The newcomer, Ellen Kroft, essentially uninjured, kept pressure on Fred Carabetta's wound while Matt used his ear as a stethoscope to examine the lungs of Colin Morrissey.

"I think he's moving enough air," he said, "at least for the moment. His coma seems to be getting a little lighter, too."

"Let's hope he's sane when he wakes up."

"With his larynx swollen nearly shut, I don't think he's going to pose much of a problem. How's your leg?"

"Fine," Nikki said perhaps a bit too quickly, adding, "It aches some."

"Think you can put weight on it?"

"I… I doubt it."

"I watched you working on this man from over there," Ellen said, gesturing toward the darkness to her right. "You're both doctors?"

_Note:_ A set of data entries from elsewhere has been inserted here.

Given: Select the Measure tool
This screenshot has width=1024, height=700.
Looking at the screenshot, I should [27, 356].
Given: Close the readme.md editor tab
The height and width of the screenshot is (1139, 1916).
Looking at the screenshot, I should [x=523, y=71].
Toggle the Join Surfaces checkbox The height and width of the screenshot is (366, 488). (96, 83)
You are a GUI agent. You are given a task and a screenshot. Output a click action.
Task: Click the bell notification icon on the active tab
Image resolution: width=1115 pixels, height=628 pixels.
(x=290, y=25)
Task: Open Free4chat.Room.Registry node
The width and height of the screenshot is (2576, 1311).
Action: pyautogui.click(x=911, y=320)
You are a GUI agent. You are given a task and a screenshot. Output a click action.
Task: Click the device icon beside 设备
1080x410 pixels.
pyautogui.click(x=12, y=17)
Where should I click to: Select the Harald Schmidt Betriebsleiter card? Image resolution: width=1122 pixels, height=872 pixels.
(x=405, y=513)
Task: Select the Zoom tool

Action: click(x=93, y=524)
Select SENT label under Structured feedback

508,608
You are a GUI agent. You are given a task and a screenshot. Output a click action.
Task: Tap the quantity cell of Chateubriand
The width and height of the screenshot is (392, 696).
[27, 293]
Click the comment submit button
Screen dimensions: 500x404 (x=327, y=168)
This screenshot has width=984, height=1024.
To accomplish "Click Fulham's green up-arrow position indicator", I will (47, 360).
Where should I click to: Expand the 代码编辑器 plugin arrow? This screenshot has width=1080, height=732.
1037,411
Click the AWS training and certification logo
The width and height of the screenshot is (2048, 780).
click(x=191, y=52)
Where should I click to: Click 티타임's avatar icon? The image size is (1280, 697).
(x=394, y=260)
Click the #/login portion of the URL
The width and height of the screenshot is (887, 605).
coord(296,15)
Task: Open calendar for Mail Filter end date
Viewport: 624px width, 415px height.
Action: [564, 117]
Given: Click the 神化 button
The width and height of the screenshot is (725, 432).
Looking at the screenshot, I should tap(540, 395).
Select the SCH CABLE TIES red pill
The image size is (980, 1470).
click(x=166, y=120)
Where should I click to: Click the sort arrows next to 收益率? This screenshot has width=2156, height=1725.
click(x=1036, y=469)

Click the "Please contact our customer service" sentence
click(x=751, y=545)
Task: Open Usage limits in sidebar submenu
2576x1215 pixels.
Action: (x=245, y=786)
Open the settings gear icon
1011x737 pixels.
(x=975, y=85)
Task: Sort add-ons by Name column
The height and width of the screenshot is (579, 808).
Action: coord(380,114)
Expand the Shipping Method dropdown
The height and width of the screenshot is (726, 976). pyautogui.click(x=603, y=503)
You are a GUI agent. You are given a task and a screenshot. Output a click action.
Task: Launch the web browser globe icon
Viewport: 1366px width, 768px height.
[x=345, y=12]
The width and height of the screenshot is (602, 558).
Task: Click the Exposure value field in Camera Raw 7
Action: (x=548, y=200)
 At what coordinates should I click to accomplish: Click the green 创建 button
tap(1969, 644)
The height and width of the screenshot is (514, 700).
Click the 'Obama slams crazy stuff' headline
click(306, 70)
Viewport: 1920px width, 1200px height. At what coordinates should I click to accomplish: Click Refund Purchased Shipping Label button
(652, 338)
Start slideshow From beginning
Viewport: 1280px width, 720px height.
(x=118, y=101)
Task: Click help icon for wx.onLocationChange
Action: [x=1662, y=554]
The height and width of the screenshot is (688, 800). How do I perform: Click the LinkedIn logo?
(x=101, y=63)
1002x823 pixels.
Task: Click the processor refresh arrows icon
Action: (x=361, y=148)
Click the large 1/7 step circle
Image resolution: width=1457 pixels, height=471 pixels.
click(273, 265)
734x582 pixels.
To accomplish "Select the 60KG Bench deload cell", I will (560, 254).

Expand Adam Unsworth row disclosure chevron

"I'm Matt Rutledge, an internist from Belinda, and this is Nikki Solari from Boston. She's a pathologist."

"How many others are there in here besides us?"

"Do you know of any?"

"No. I was tied up here for a time, then injected with something that knocked me out. When I came to, I was covered with dust and pieces of rock. I assume Grimes untied me while I was unconscious, then blew up the cave. He's the police chief here."

"Oh, we know who he is. You assume right about him. In addition to that guy and the four of us, there are two people — a woman and a girl — with lumps on their faces like his. They don't seem to be badly hurt, but the woman is pretty wild. We've tied her up for now. The girl's still unconscious." Matt lowered his voice. "Then there are two security guards from the mine over there. One of them's dead, the other probably paralyzed."